Il tuo compito
Rispondi alle seguenti domande basandoti sul testo sulla fobia sociale.
1. Che cosa provoca quasi invariabilmente l'esposizione alla situazione sociale o prestazionale?
2. In quale momento, di solito, non è presente la consapevolezza che la paura sia eccessiva o irragionevole?
3. Da che cosa deriva il timore nelle situazioni in cui la persona deve fare qualcosa in pubblico?

La caratteristica essenziale della fobia sociale è una paura marcata e persistente che riguarda le situazioni sociali o prestazionali che possono creare imbarazzo. L’esposizione alla situazione sociale o prestazionale quasi invariabilmente provoca una risposta ansiosa immediata. Questa risposta può prendere forma di un Attacco di Panico situazionale o sensibile alla situazione, cioè può essere vissuta in modo molto intenso e disagevole. I sintomi sono di solito:

palpitazioni, tremori, sudorazione, malessere gastrointestinale, diarrea, tensione muscolare, arrossamento del viso, confusione.

Generalmente le persone tendono a ritenere che la loro paura sia eccessiva o irragionevole rispetto alla situazione, anche se di solito questa consapevolezza non è presente quando la persona è esposta alla situazione temuta.
Ovviamente le persone che soffrono di tale disturbo cercano di evitare attivamente le situazioni che temono o, se proprio devono affrontarle, le sopportano con molta fatica.
Le situazioni temute sono generalmente quelle dove la persona deve fare qualcosa in pubblico: il timore deriva dalla sensazione di essere osservati e/o giudicati dagli altri.
Questa sensazione provoca inevitabilmente ansia. Infatti le persone temono di apparire agli altri come imbarazzati, impacciati deboli o stupidi. Così le persone cominciano a temere situazioni come per esempio il parlare, mangiare, bere o scrivere in pubblico per timore di essere visti e giudicati agitati, tremanti, balbettanti, confusi, deboli.

Estratti dei dati
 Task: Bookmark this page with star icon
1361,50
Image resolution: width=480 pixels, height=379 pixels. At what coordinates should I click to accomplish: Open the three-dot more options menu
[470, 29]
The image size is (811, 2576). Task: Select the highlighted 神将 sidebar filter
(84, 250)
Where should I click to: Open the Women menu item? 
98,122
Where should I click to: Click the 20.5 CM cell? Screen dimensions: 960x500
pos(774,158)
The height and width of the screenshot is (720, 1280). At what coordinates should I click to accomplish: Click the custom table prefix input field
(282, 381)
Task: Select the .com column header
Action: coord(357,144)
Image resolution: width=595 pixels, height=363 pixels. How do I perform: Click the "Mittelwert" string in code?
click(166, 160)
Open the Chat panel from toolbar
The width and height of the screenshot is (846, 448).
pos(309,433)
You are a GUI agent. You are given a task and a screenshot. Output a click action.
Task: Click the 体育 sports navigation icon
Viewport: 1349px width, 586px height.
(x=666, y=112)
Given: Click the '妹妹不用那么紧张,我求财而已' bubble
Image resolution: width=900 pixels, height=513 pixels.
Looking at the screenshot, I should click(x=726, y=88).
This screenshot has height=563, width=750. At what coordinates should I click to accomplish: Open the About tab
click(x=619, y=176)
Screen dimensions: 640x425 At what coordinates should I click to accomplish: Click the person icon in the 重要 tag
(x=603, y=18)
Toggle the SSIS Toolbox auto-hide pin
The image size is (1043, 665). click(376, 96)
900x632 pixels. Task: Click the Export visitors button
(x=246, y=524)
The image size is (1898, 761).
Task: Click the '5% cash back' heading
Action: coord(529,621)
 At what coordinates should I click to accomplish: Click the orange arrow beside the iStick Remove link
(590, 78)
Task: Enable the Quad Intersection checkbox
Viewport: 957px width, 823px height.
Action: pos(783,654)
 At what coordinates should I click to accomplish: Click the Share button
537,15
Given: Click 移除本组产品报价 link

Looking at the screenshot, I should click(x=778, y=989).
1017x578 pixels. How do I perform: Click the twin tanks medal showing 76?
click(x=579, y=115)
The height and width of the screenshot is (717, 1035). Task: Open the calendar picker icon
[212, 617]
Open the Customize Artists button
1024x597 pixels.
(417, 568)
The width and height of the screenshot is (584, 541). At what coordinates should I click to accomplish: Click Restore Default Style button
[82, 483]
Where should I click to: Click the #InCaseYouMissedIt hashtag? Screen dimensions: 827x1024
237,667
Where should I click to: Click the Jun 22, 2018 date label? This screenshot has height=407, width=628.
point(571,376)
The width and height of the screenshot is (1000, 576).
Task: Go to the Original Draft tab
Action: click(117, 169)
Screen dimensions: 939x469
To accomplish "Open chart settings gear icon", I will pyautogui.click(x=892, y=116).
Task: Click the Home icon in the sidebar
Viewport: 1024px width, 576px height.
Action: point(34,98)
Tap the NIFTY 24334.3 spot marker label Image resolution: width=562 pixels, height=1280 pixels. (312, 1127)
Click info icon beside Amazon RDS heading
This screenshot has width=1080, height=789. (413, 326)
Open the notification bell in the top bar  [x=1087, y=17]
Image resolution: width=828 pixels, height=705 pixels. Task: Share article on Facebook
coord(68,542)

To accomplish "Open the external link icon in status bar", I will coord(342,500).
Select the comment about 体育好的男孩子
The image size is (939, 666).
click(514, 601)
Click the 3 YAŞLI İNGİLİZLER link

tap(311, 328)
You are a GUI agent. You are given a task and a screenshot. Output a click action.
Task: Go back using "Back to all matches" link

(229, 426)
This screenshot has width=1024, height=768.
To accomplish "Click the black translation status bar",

Soluzione dell'esercizio
1. Provoca quasi invariabilmente una risposta ansiosa immediata.
2. Di solito non è presente quando la persona è esposta alla situazione temuta.
3. Deriva dalla sensazione di essere osservati e/o giudicati dagli altri.